> THE PROBLEM:
Any picture must be dropped, but each line of the data should be duplicated exactly.

= = = = = = =

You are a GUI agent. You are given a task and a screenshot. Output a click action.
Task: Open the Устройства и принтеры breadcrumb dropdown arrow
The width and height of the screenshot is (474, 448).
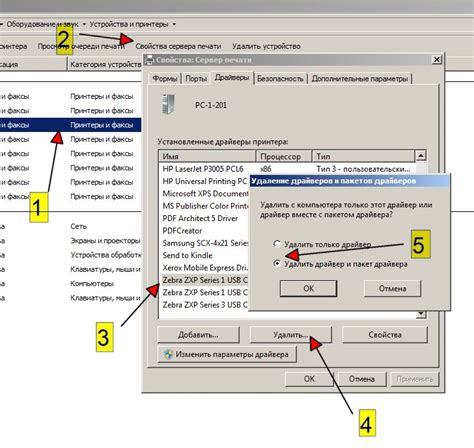click(x=174, y=24)
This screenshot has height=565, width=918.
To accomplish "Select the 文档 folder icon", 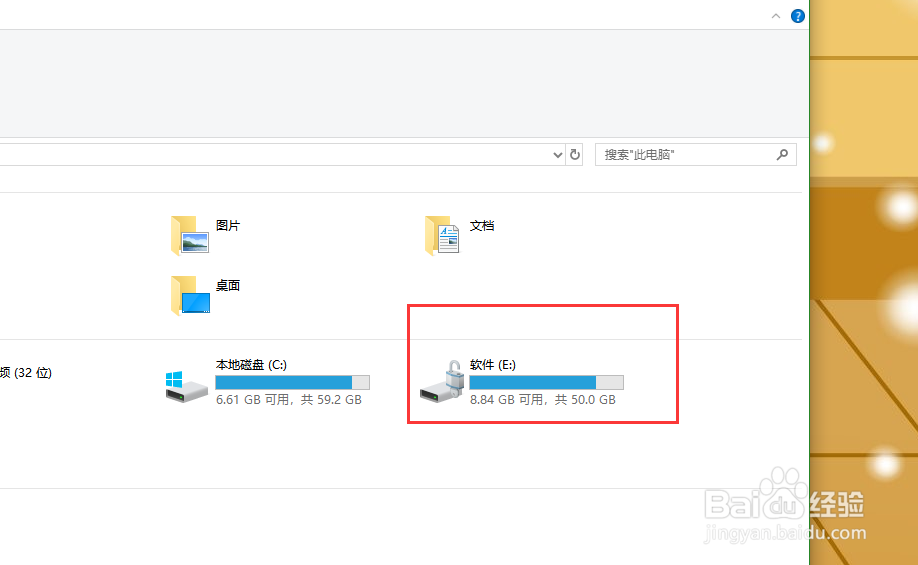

= = = = = = =

> OUTPUT:
You are a GUI agent. You are given a task and a screenshot. Output a click action.
Task: Open the Устройства и принтеры breadcrumb dropdown arrow
The width and height of the screenshot is (474, 448).
click(x=174, y=24)
This screenshot has height=565, width=918.
To accomplish "Select the 文档 folder icon", 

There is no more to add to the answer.